Our two complementary and comprehensive meta-analyses, which aggregate data from a very substantial portion of the cognitive training literature to date (1524 studies), demonstrate no evidence that control group type meaningfully influences effect sizes from objective cognitive measures, and in fact Bayesian statistics demonstrate strong evidence for the null hypothesis at the meta-analytic level. Whether this indicates that the current active control conditions being used cannot capture these effects or that placebo and other non-specific intervention effects are minimal in this literature remains an open question. In either case, our empirical findings challenge the assumption in the field that only studies with active controls should be interpreted (Melby-Lervåg et al. 2016; Shipstead et al. 2012; Simons et al. 2016). Although this view is well-intentioned and ostensibly reasonable, our data demonstrate that it might be premature to only consider studies with active controls as valid, at least until such time as the research community is able to develop a better understanding of the specific and non-specific mechanisms of cognitive training in order to strategically design active controls that can control for the non-specific effects.
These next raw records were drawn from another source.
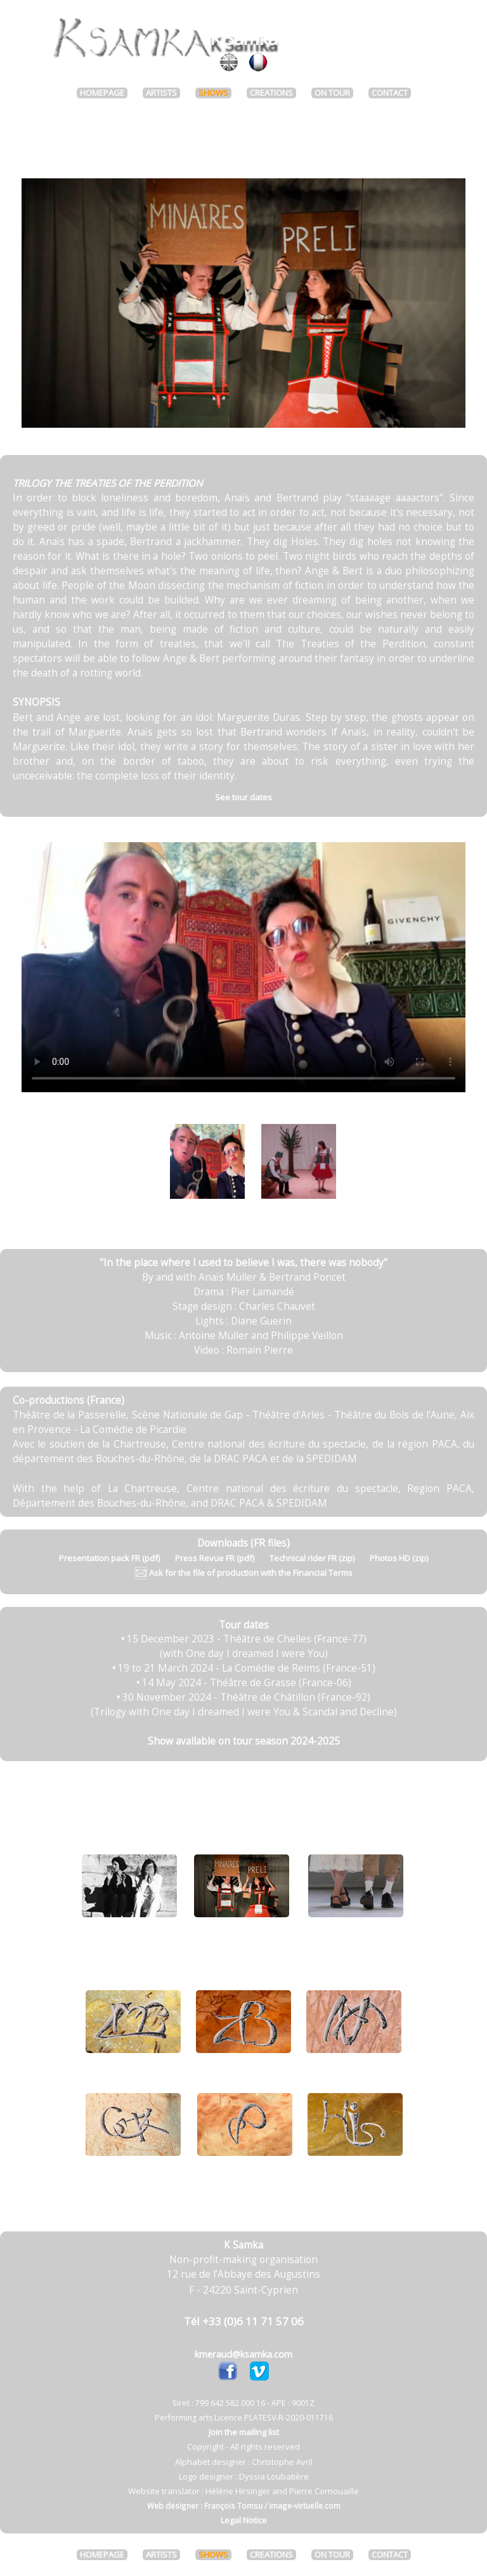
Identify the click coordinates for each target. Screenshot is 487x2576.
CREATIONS (271, 93)
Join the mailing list (244, 2432)
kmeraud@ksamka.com (243, 2354)
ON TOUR (332, 93)
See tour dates (243, 797)
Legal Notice (244, 2520)
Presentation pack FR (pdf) (109, 1558)
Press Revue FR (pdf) (214, 1558)
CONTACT (390, 93)
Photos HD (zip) (399, 1558)
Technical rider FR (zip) (311, 1558)
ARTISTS (161, 93)
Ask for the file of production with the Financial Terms (243, 1572)
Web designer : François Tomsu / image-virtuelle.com (244, 2505)
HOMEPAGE (102, 93)
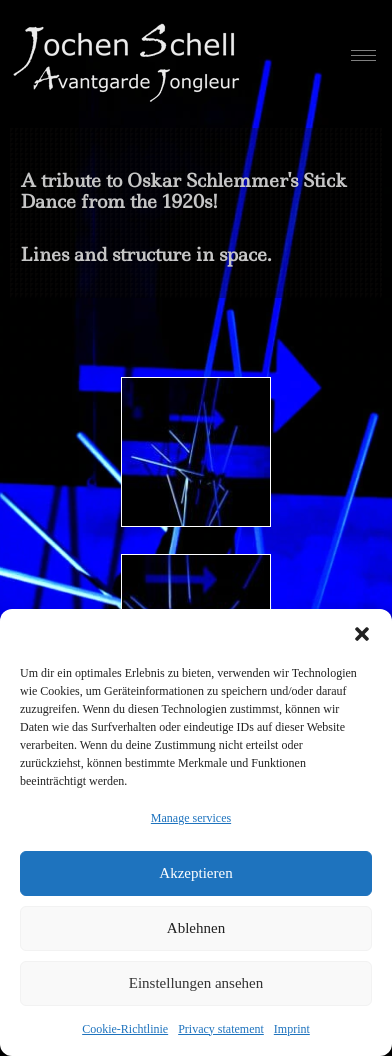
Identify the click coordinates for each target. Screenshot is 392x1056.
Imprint (292, 1029)
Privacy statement (221, 1029)
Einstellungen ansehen (196, 983)
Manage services (191, 818)
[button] (362, 634)
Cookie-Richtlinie (125, 1029)
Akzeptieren (195, 873)
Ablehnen (196, 928)
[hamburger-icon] (363, 55)
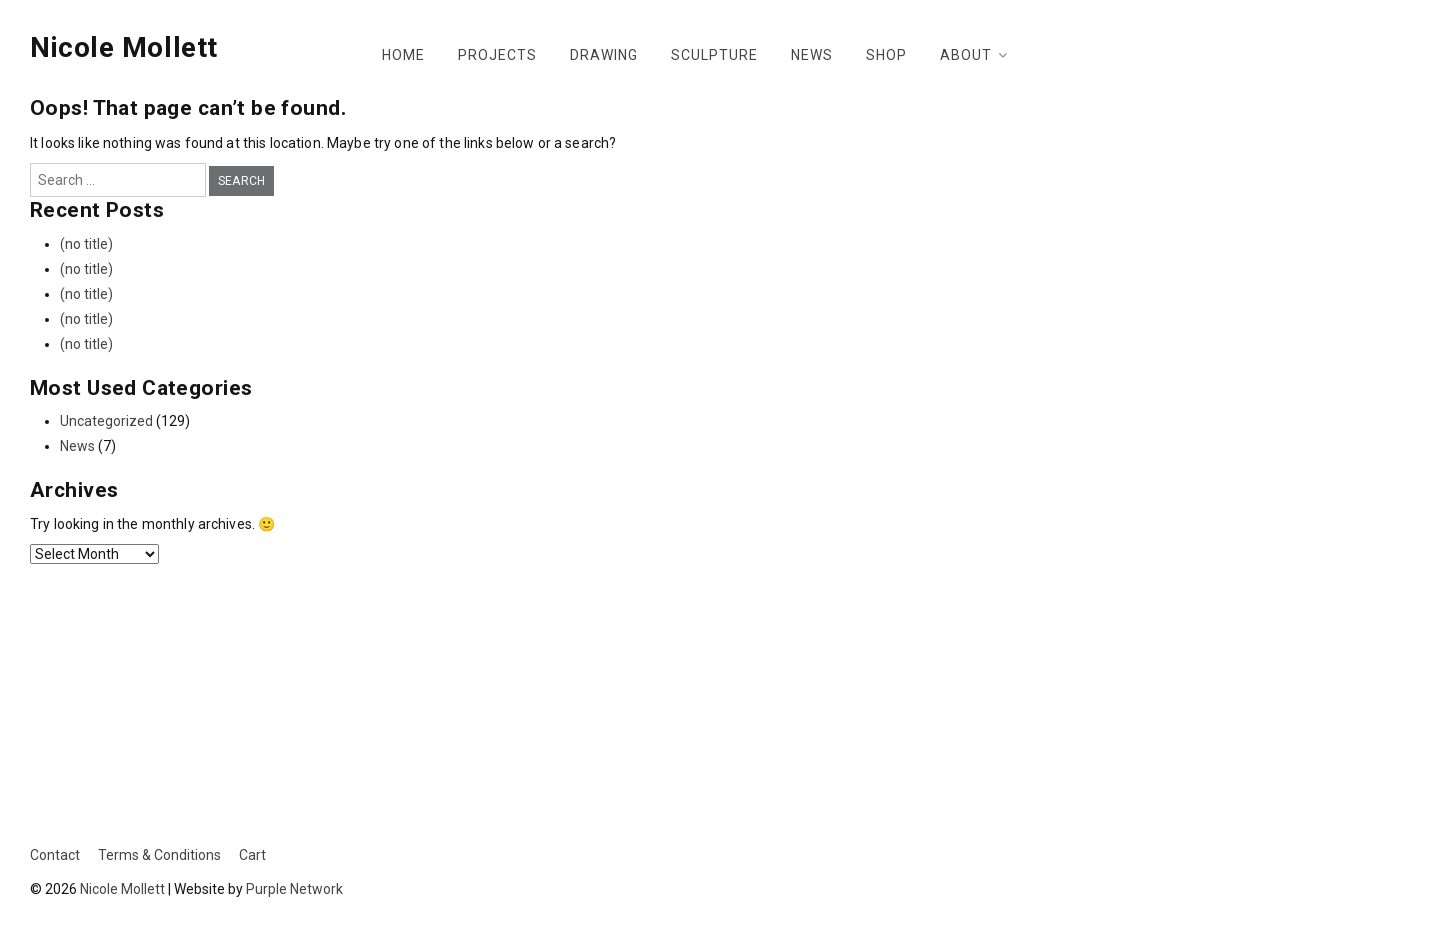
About (966, 55)
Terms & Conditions (159, 855)
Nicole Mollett (124, 47)
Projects (497, 55)
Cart (252, 855)
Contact (55, 855)
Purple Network (294, 889)
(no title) (86, 244)
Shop (886, 55)
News (812, 55)
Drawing (604, 55)
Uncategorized (106, 421)
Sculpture (714, 55)
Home (403, 55)
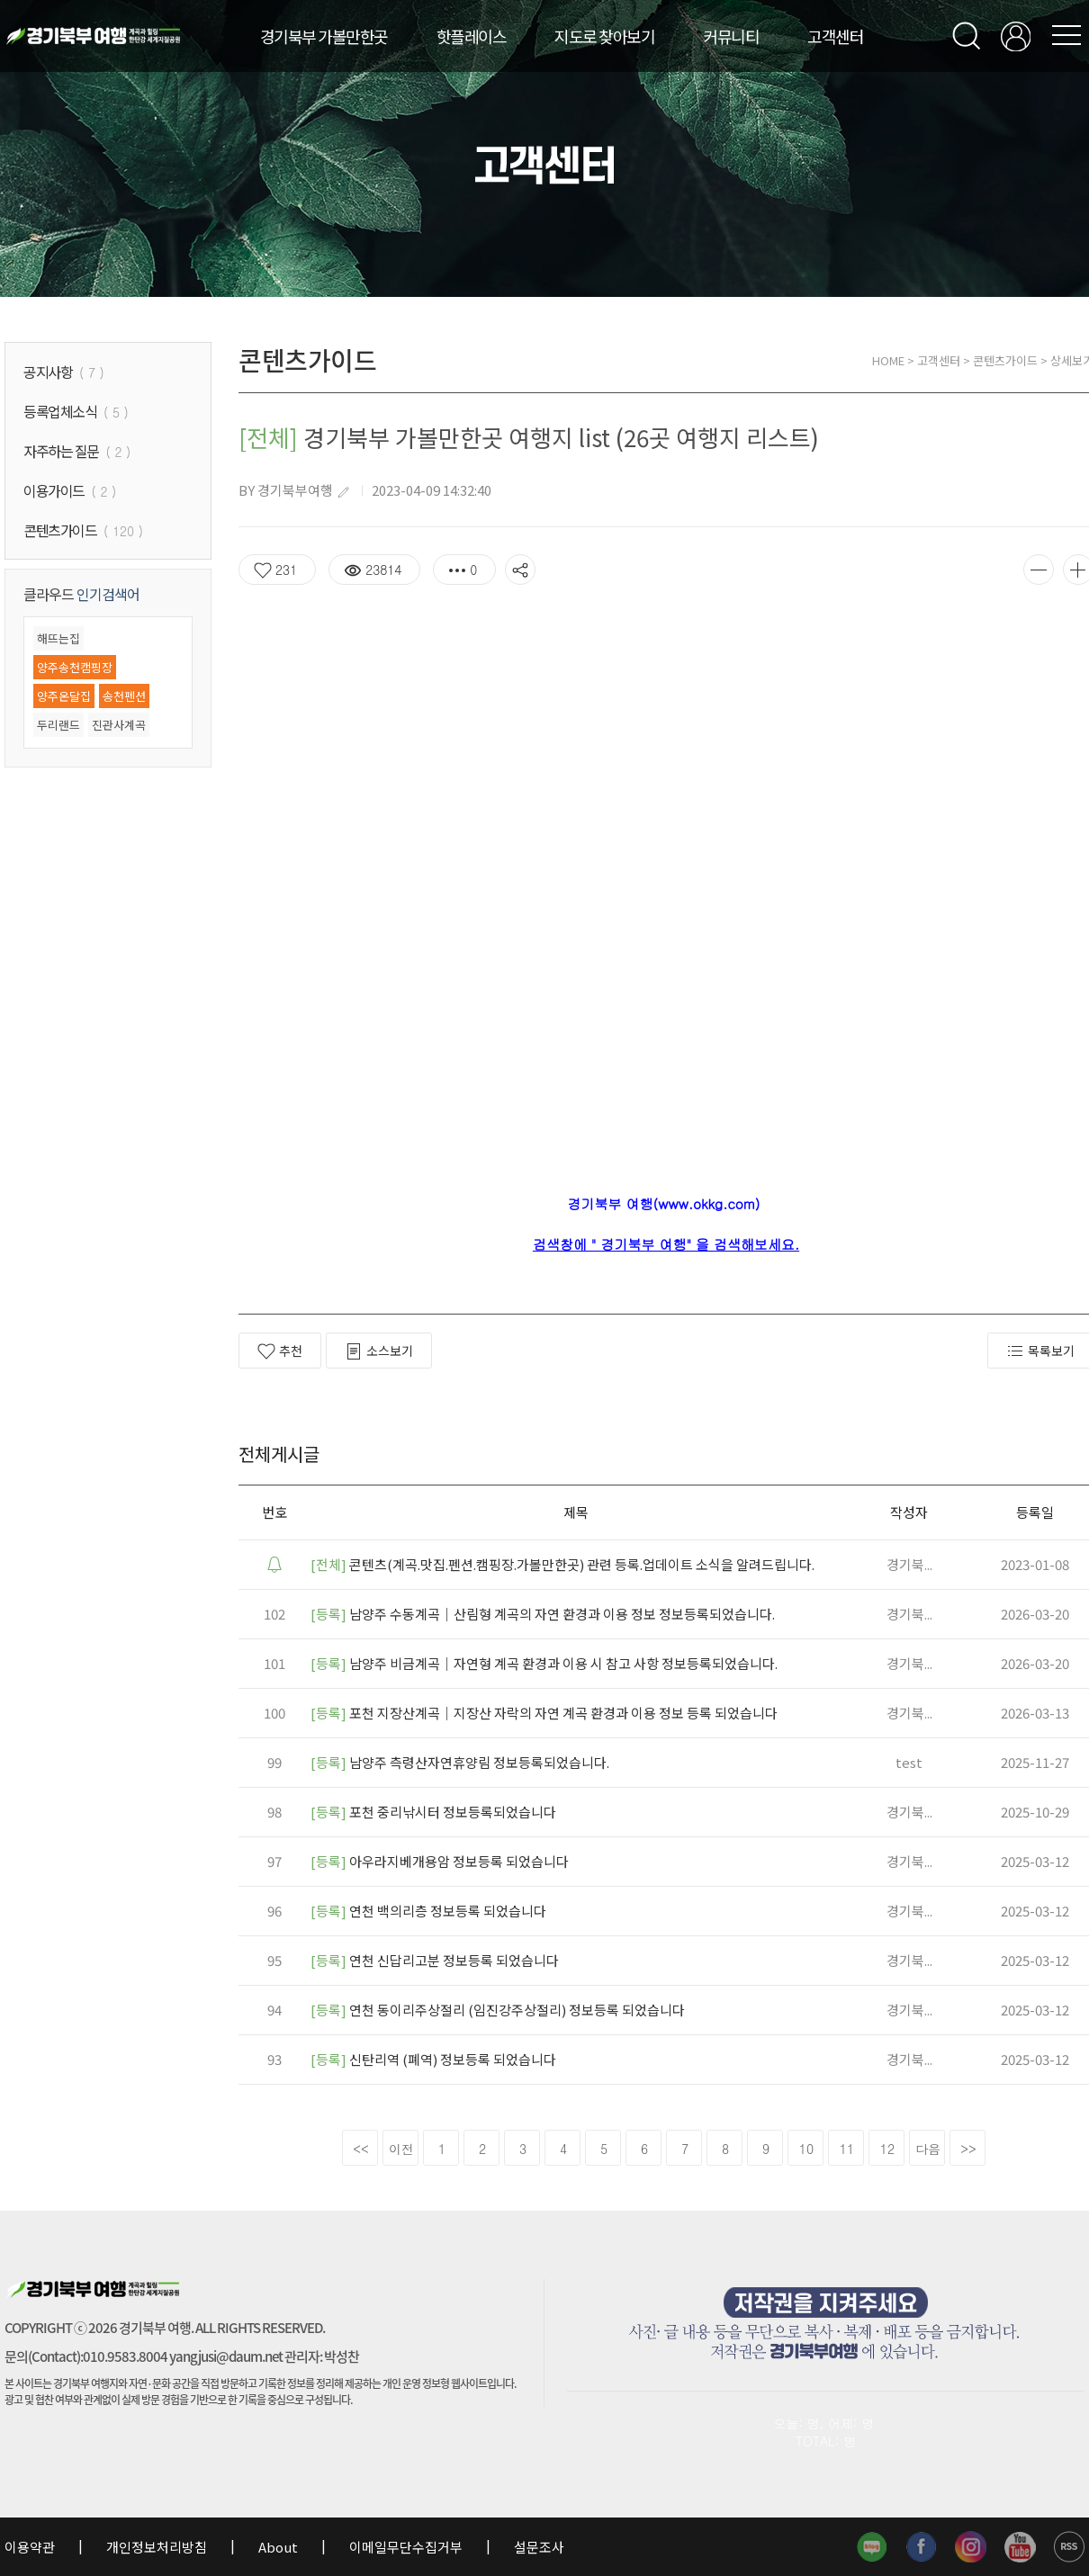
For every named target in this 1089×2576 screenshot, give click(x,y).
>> (968, 2149)
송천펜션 (124, 696)
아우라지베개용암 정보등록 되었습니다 (439, 1861)
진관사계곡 (119, 724)
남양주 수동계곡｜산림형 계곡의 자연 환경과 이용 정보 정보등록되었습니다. (542, 1613)
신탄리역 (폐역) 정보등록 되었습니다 (433, 2059)
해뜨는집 (58, 638)
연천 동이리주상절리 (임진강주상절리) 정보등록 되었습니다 (497, 2009)
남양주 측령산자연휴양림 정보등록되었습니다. (459, 1762)
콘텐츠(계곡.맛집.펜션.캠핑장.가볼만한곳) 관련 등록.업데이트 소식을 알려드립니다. (562, 1564)
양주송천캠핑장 (74, 667)
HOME (888, 360)
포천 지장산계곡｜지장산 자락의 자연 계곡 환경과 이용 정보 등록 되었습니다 (544, 1712)
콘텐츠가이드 (1005, 360)
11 (847, 2149)
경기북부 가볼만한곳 (324, 36)
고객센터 (835, 36)
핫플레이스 (471, 36)
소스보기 (379, 1351)
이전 (401, 2149)
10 (806, 2149)
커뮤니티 (731, 36)
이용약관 (31, 2546)
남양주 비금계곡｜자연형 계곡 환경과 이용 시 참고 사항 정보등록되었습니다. (544, 1663)
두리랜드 (58, 724)
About (278, 2546)
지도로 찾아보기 (604, 36)
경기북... (909, 1564)
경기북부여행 (295, 489)
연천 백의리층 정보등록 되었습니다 (428, 1910)
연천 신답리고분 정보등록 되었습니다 (434, 1960)
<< (361, 2149)
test (909, 1762)
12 (887, 2149)
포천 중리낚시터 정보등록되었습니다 (433, 1811)
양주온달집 (64, 696)
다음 (927, 2149)
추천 (279, 1351)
Finally, we contend that our results are straightforward, transparent, and replicable. Meta-analyses are often fraught with many complex, subjective decisions to be made, leading different researchers to arrive at different conclusions even when evaluating the same pool of studies (e.g., Au et al. 2015, 2016; Melby-Lervåg and Hulme 2016). Sympathetic to this issue, we endeavored to reduce the number of subjective decisions we made in order to get a relatively unbiased estimate of the active/passive control difference in cognitive training studies. To this end, we restricted our analyses to variables that were well defined and allowed reasonably straightforward coding. In instances of ambiguity, such as the issue of some researchers using active controls that closely resembled or were identical to experimental training tasks used by other researchers, we always relied on the authors’ interpretations. Furthermore, we also point out that our double-controlled meta-analysis is in the rather unique position of being theoretically free of systematic publication bias since none of the included primary studies were published based on the merits of their control groups, and indeed, we found no evidence that publication bias differentially affects comparisons with active controls as comparisons with passive controls.